Reports can be time-sinks, particularly in large classes. This activity allows for efficiency and student involvement that goes well beyond a single, usually terrified student addressing an entire class where only sadists or "show-offs" would ask questions. Students need to be in small groups of usually four members. To build in accountability, do not pre-identify the team member who will become the group's spokesperson.
After the problem solving discussions are complete and—a key additional step—all team members are prepared to give the team's report, designate a student from each team who will "stray." They can be identified by having the students number off (1,2,3, 4) or by using playing cards with four different suits. The designated students from each group or home team (such as the "Number Ones" or the "Diamonds") leave the home team and rotate to an adjoining team to give the report. In large classes it is essential that the order of rotation is clear. Playing cards work particularly well because the "Aces" know to rotate to the "Twos," the "Jacks" to the "Queens", and so forth. The teacher can also use different colored folders (Yellow, blue, and red folders, for example) for each set of 52 students. Then the students can be told to rotate to a different set of students: The yellow Kings' spokesperson rotates to the blue Ace team, etc.)

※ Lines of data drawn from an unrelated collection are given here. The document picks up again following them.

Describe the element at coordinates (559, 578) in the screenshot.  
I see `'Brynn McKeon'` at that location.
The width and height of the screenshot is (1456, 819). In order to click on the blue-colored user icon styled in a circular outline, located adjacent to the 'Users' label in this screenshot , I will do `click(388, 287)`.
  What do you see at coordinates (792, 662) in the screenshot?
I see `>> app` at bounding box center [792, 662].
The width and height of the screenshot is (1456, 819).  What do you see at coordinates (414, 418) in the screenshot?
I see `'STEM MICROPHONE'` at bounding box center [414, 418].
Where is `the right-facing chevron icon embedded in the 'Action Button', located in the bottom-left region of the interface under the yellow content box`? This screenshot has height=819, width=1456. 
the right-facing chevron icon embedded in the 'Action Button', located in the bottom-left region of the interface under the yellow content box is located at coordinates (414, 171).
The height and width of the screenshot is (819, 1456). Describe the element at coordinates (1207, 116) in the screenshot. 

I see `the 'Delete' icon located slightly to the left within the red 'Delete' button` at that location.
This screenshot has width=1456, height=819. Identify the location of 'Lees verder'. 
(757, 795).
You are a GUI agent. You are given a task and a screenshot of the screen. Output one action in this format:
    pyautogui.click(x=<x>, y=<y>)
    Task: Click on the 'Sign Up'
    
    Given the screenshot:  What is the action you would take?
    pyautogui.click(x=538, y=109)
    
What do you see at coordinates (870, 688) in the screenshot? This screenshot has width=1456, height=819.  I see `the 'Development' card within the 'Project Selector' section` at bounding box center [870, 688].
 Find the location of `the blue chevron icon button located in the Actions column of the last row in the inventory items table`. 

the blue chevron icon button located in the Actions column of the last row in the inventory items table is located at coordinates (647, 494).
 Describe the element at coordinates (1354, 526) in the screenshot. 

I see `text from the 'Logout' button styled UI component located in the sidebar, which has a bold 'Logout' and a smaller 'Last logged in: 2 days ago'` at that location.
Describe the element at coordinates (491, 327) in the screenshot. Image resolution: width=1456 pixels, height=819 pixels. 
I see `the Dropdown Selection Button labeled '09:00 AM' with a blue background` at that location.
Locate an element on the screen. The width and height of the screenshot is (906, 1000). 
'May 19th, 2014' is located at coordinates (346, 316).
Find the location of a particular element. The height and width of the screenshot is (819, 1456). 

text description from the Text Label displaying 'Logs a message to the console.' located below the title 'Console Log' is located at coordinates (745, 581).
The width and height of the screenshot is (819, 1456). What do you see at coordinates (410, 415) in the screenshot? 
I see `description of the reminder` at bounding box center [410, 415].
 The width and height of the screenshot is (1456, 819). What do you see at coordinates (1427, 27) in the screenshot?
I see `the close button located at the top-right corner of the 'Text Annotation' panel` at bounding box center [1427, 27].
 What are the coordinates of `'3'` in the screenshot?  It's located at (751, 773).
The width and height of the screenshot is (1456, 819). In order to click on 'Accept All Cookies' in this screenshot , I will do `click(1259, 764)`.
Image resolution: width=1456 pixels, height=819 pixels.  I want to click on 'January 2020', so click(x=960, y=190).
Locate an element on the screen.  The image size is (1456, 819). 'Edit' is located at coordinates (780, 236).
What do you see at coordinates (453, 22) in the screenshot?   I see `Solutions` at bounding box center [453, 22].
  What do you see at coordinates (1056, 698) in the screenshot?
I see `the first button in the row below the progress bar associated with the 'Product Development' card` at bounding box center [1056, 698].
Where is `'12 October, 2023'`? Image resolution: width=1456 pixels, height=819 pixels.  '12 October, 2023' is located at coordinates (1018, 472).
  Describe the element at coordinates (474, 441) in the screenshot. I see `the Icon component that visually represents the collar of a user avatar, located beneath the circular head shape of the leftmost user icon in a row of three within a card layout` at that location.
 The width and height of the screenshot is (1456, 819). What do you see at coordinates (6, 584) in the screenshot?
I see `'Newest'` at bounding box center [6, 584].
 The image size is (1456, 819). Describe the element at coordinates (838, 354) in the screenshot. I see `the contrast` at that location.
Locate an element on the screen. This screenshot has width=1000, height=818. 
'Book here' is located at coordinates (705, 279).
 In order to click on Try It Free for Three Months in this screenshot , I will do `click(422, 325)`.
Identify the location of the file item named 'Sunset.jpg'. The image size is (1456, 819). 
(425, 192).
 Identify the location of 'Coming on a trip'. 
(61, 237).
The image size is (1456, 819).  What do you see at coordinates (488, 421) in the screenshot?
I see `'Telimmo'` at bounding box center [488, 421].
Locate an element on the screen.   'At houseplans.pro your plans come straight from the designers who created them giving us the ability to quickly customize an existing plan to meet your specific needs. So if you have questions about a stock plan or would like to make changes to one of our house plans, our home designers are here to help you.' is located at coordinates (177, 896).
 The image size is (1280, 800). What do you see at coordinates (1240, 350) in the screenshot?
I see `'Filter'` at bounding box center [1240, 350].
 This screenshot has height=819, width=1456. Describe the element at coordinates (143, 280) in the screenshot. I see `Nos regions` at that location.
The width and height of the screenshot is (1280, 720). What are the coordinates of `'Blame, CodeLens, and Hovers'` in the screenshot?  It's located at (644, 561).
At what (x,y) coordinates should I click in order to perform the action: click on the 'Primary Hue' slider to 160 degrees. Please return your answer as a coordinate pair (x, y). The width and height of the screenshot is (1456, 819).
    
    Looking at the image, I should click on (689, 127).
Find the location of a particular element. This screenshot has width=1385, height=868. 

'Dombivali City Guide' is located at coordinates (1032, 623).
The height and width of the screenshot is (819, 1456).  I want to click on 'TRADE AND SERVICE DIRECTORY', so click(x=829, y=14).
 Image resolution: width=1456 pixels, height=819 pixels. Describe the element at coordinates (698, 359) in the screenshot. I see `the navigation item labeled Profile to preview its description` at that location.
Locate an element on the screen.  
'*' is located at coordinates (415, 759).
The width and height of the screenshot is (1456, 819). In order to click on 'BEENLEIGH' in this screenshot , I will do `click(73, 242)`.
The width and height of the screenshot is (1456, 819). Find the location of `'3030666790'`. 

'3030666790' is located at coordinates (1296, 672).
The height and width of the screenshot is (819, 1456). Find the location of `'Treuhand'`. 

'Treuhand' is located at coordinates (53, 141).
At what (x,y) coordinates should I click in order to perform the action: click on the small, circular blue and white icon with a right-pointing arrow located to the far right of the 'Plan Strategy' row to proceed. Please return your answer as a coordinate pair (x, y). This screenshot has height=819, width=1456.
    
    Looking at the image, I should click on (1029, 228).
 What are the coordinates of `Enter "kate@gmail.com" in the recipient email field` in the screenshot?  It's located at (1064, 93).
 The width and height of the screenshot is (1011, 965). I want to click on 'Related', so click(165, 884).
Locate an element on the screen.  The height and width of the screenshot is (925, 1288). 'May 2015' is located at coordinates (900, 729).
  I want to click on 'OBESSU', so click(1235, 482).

The designated students, who are welcomed as visitors, share with this new team the results of their original groups' discussions, giving proposed solutions to problems or summarizing discussions. As a sponge activity, the team can share with the visitor their report. Additional rotations may be desirable if the topic prompted divergent thinking and solutions. Three rotations allow a variety of reports and give the spokespersons rehearsal time and the opportunity to make adjustments based on authentic questions.
Three rotations are also helpful for accountability. When the straying visitor returns to the home team, the three team members can one-by-one summarize the reports they heard from their three visitors.
Three-Stay One-Stray offers a low-threat forum where students can exchange ideas and build social skills such as asking probing questions. It also offers students the opportunity to learn by teaching. Placing the report-out responsibility on the students reinforces the valuable concept that knowledge resides within the learning community, not just with the "authority-figure," the instructor. Perhaps its greatest value lies in its efficiency. Instead of, for example, ten sequenced five-minute reports to the entire class (fifty minutes, plus transition time), individual students are simultaneously giving five-minute reports throughout the room in a non-threatening small group setting.